In my more than thirty years of consulting, I have found that, without question, natural intelligence is the most important success indicator in the business arena and the single most significant differentiator at the upper echelons of large organizations. Stanford psychologist Lewis Terman recognized this when he pioneered his IQ tests in the early 1900s. In his opinion, nothing about an individual is as important as IQ, except possibly morals.
I echo Terman’s observation and sentiment, but I also recognize the observations of “IQ Fundamentalist” Arthur Jensen who observed that IQ levels, beyond those that would qualify an individual for admission to graduate school (about IQ 115), become relatively unimportant in terms of success. To lead most large organizations, I’d put that number closer to 120 or 130. But no matter which number we choose, we know that IQ differences in the upper part of the scale-above 115-have fewer implications than the thresholds below that.
To give a frame of reference, most successful professional football players are big guys, but beyond a certain weight, you don’t see increased skill or excellence. Like the size of NFL players, intelligence has a threshold. You have to be smart enough to do the job well-but not appreciably smarter than that.
Therefore, the most crucial forecaster of executive success is enough brainpower, or the specific cognitive abilities that equip us to make decisions and solve problems. Three main components define leadership intelligence: critical thinking, learning ability, and quantitative skills. Of these, critical thinking is the most important and the least understood.
Dispassionate scrutiny, strategic focus, and analytical reasoning form the foundation of critical thinking. These abilities equip a person to anticipate future consequences, get to the core of complicated issues, and zero in on the essential few while putting aside the trivial many.

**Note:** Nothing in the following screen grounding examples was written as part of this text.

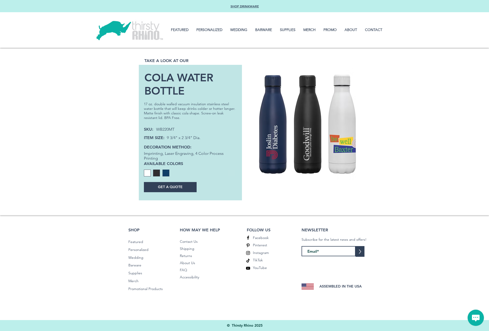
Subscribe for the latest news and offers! (334, 239)
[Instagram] (248, 252)
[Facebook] (248, 237)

Most people can learn to follow a protocol or set of procedures. Give them a check list, and they can execute the plan. Sometimes these individuals are valuable employees, maybe even top performers. But they wouldn’t qualify for membership in the august body of business virtuosos, because they can’t solve the unfamiliar problems that plague senior leaders.
General learning ability is the second most important component of leadership intelligence. When leaders can acquire new information quickly, they don’t lose valuable time. They size up unfamiliar situations, learn about their people, study the products and processes, and then immediately act on this body of knowledge. When this happens, the organization responds by moving the leader’s ideas to action-creating a competitive advantage.
Not every turn in the leadership pipeline requires the third element of leadership intelligence-quantitative abilities-but they remain crucial at the top of most organizations. Knowing what the numbers mean and using them to make sophisticated business decisions equip an individual to make budget or profit and loss assessments. Superior development of these skills further allows a person to set the company’s direction by evaluating the nuances of mergers, acquisitions, and risk-taking ventures.
In a general discussion of virtuosity, talent and intelligence would remain separate. Some individuals may have exceptional talent for music, art, or acting, for example, but not exceptionally high IQs. However, in the business arena, the most sought-after talent will usually be so closely linked to leadership behaviors and cognitive abilities that separating them would be impossible.